Bantam Books. 178 pp. $19.95; paperback, $7.95

Sometimes it seems life is only a long process of getting over childhood, and nowhere more so than in coming-of-age novels, where two things at least are certain: The author survived, but he hasn't forgotten.

Some such novels are classics -- "The Catcher in the Rye," "Portrait of the Artist as a Young Man." Many are in themselves rites of passage for the writer, or exorcisms.

They are clearly not easy to write, and they are rarely easy to read, always hovering painfully close to autobiography, and sometimes to revenge.
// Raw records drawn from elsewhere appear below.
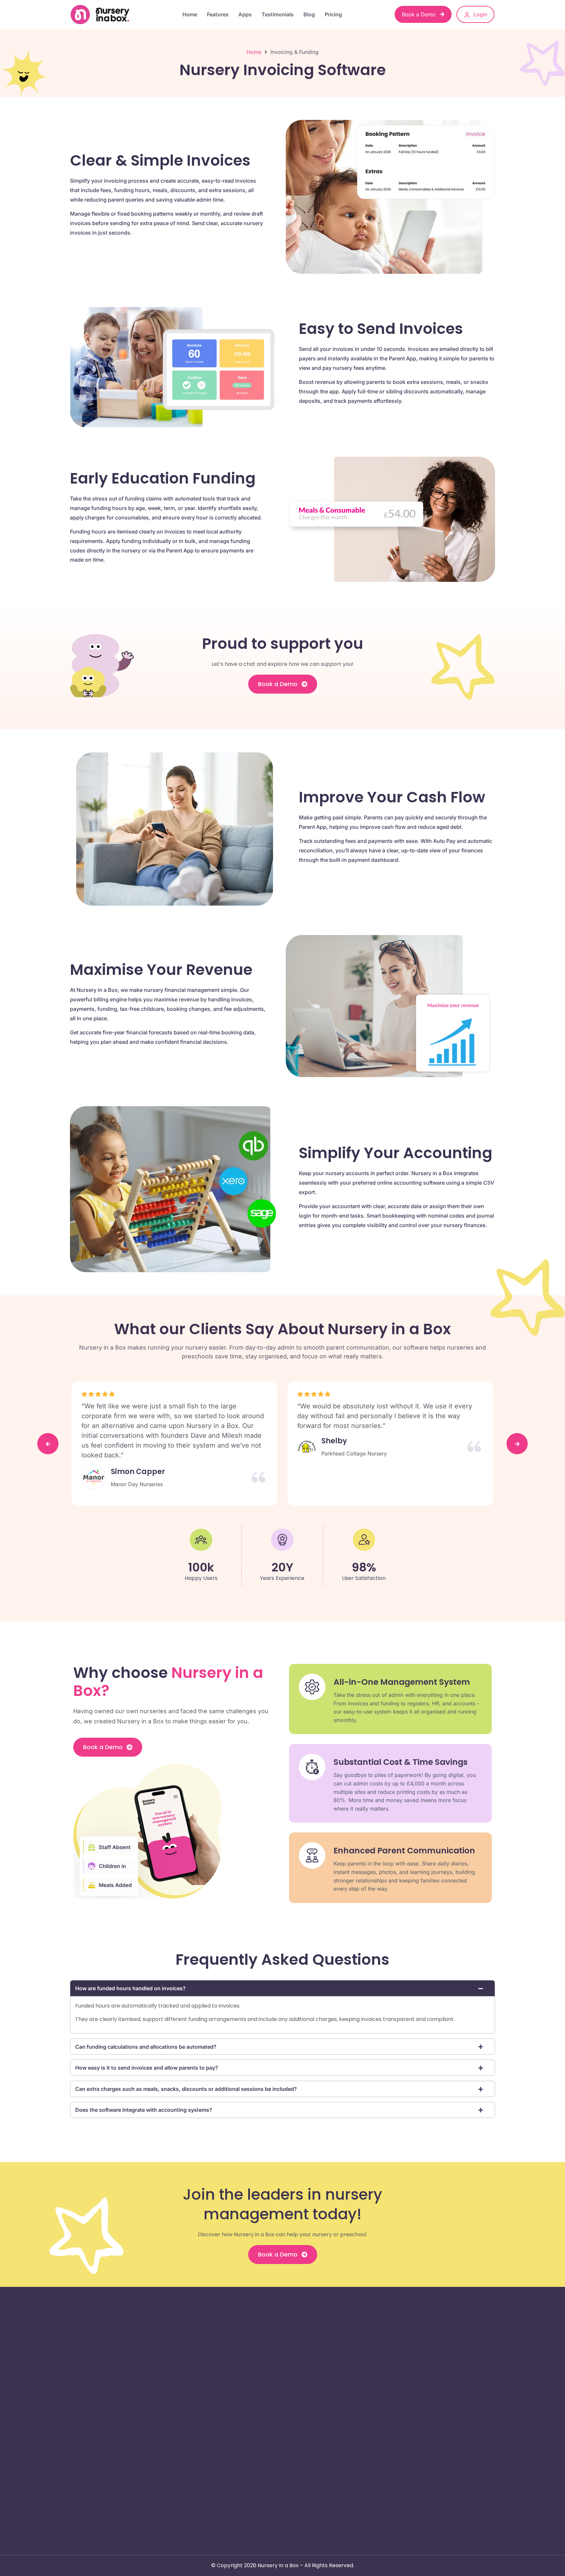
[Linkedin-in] (112, 2432)
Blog (309, 14)
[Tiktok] (128, 2432)
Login (479, 14)
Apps (245, 14)
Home (189, 14)
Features (218, 14)
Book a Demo (419, 14)
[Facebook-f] (80, 2432)
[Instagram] (96, 2432)
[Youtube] (144, 2432)
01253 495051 (433, 2362)
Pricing (333, 14)
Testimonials (278, 14)
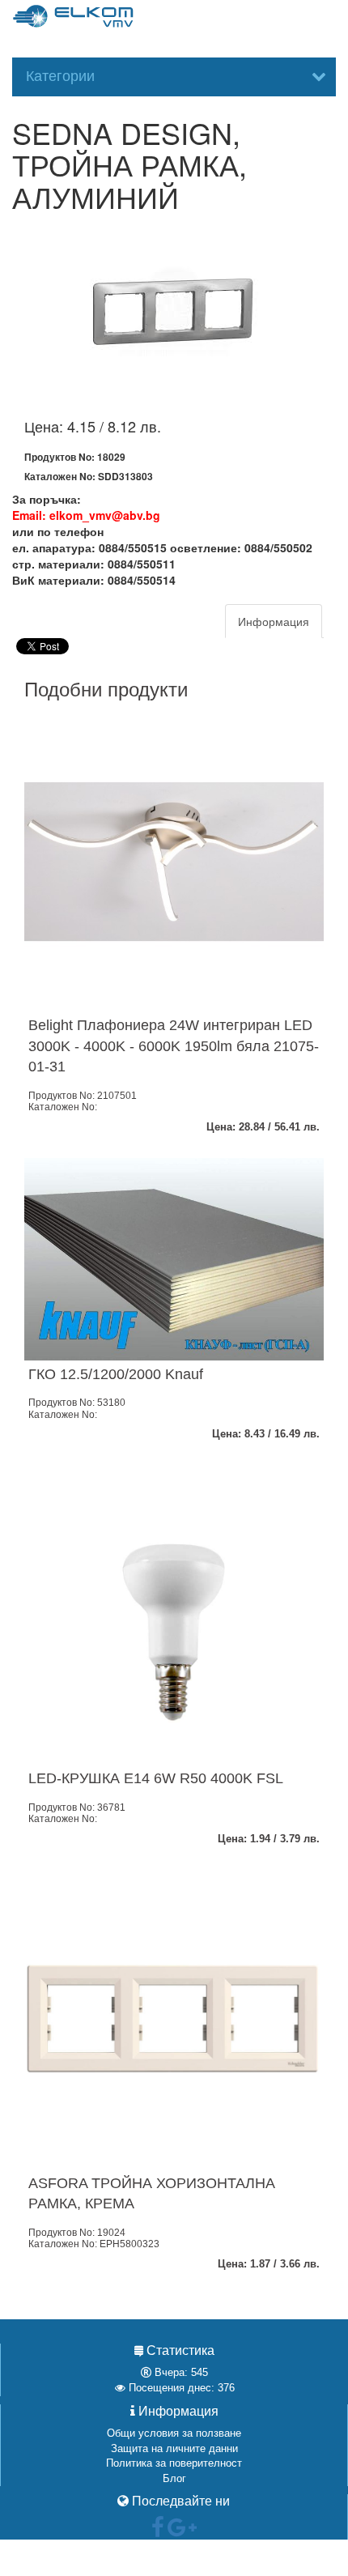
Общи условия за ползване (174, 2433)
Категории (60, 76)
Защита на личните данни (174, 2448)
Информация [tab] (273, 621)
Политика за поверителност (174, 2463)
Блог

This is greatly complicated when the actual events surrounding a childhood are pages from a history book, or when the author comes from a famous family.
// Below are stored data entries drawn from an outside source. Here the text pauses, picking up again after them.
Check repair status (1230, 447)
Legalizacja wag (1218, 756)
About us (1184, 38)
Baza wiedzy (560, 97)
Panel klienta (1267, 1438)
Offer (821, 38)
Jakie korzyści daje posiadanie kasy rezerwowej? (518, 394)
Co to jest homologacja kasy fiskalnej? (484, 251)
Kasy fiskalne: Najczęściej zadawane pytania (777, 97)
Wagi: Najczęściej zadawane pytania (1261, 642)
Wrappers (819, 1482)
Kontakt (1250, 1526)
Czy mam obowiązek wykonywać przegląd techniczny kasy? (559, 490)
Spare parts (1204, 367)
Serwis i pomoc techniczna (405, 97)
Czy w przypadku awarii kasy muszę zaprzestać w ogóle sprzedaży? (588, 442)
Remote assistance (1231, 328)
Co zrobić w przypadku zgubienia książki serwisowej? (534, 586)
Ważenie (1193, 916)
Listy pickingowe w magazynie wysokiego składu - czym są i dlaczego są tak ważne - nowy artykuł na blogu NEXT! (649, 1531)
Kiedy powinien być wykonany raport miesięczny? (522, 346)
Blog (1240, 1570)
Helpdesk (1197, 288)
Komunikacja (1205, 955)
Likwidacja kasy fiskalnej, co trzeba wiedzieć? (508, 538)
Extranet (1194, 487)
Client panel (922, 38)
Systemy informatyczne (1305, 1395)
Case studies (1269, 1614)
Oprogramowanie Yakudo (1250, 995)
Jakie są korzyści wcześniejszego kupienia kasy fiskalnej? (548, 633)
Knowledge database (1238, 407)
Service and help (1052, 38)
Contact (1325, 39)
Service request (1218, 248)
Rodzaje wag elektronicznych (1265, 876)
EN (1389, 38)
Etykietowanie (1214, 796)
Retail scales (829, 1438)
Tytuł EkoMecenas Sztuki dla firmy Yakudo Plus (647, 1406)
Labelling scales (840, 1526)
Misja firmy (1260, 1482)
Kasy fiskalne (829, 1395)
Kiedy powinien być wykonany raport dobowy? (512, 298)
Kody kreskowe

In "A Soldier's Daughter Never Cries," Kaylie Jones movingly describes the tumultuous childhood and adolescence in the 1960s and '70s of an American girl who grows up in Paris, the daughter of a famous expatriate writer -- a story that must at least resemble her own childhood as the daughter of James Jones.
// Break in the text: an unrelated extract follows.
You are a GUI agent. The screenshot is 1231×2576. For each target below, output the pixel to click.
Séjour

The novel -- Kaylie Jones's third -- centers on the curious and, it turns out, illegal adoption by the American writer William Willis and his wife, March, of a 4-year-old French boy, Benoit, who will eventually become Billy.

The arrival of the frightened little boy -- who has lived in a foster family where the woman committed suicide, and since then in an orphanage -- turns upside down the world of Channe Willis, also 4 and a self-described brat, who has been raised to get her own way by a lovable but childlike Portuguese nanny, Candida.

Why was it so hard to "be nice all the time?" Channe asks herself. "Wasn't it easier to be nice? Why, on the rare occasion that I was nice, did I suddenly feel so rotten about all the times I wasn't nice to {Billy}? Why did he always make me want to pull his hair or bite him ferociously? Either that or he gave me a feeling of utter self-disgust, emptiness, and gloom."

This sets a pattern for their childhood. Channe will alternately love and hate Billy, protect and denounce him as a stranger, while he grows inward and she grows loudmouthed, unable to spell and destructively boy crazy.

Both children are distant from others -- from each other, but also from their parents and the children they play with and suffer from. Candida is for a long time the closest person to Channe: "It seemed to me that Candida and I were bonded forever, that we were in life together for the long haul, against the rest of the world. The rest of the world included my parents." But Channe will lose Candida, as well as much else.

The children are little displaced persons, strangers in both French and American life, jeered at as both "Amerloques" and "frogs," and they feel this deeply, in anger and in self-disgust.

The ultimate wrench comes when the family moves back to the United States as the children reach the terrible gloom of the teen years, only to lose their father to heart disease, and later their mother and their home to a "beau" who has emus as pets.

This sense of being strangers everywhere will eventually bring them together, the only real family each is left with.

"A Soldier's Daughter" is often touching. Channe's description of her teen years in an America she hardly knows has a gritty reality that hurts.

Indeed, it is in this rawness that one is reminded of James Jones, of the naked, goodhearted emotion of "From Here to Eternity" unsentimentally sentimental and uncynically cynical. But the earnestness and occasional awkwardness of James Jones's writing was countered by the breadth of the canvas.

Kaylie Jones's fictional world here is much smaller. Her novel is believable, wrenching -- but ultimately it feels like disorganized, painful memories. We wish for some greater pattern to emerge, but we're left with a worthy, often funny story about growing up weird on two continents, about sex and heartbreak and love and loss -- a childhood.

The reviewer is a deputy editor of the International Herald Tribune.